Casual dining restaurant chain primarily in California, USA

Ruby's Diner is a California-based U.S. chain of casual dining restaurants founded in 1982. The original location was a converted bait shack at the end of the Balboa Pier in Newport Beach. The restaurants are designed with a 1940s and '50s atmosphere. As of 2024, most locations are in Southern California, but there are also locations in Atlantic City, New Jersey, and in Harry Reid International Airport.

==History==

The first Ruby's Diner opened on December 7, 1982, in a converted bait shop at the end of the Balboa Pier in Newport Beach, California. On that day, founders Doug Cavanaugh and Ralph Kosmides worked the grill and the cashier station and earned a total of $63. The restaurant was named after Cavanaugh's mother, and her likeness appears in the logo and other advertising material; a copy of her high school graduation photo is placed next to the register in every location.

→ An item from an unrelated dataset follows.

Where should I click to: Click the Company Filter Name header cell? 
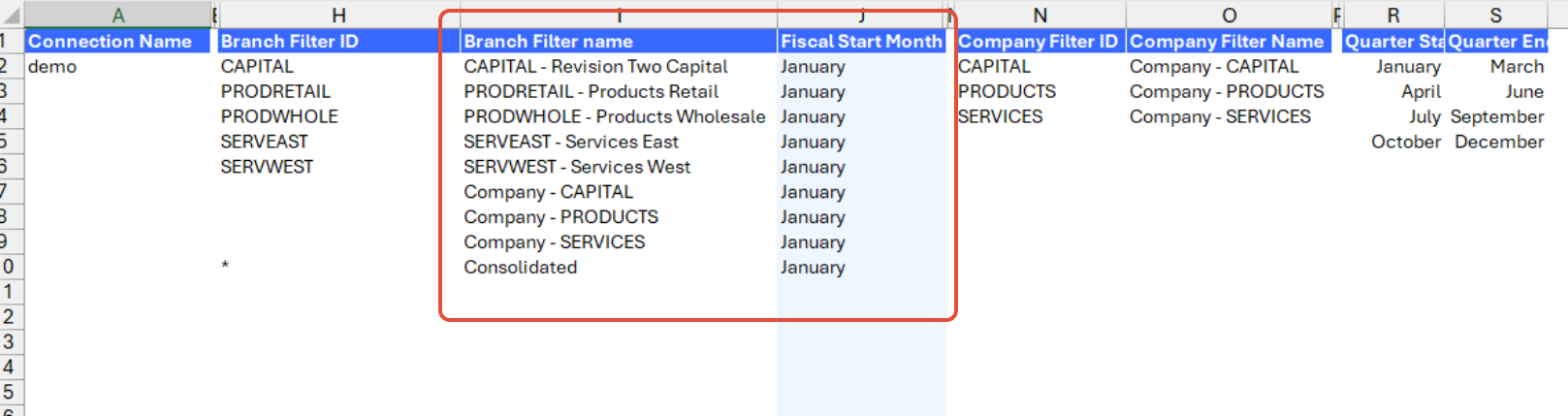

The original Ruby's Diner on the Balboa Pier

The original Ruby's diner location still stands at the end of Balboa Pier. The restaurant formerly operated further pier locations in Huntington Beach, Malibu, Oceanside, and Seal Beach, but these locations have since been closed.

In the 2010s, Ruby's experimented with converting some locations, including Costa Mesa, to a fast casual 1960s Googie theme called "Ruby's Dinette", a change that included ordering at the counter rather than at the table. The experiment was dubbed a failure, and the locations were converted back to the original format.

Ruby's filed for bankruptcy in 2018, and a franchisee provided a cash infusion. Cavanaugh and Kosmides were sued in 2021 by a bankruptcy court trustee, who accused the pair of loaning themselves money from Ruby's and using Ruby's personnel while pursuing other business ventures.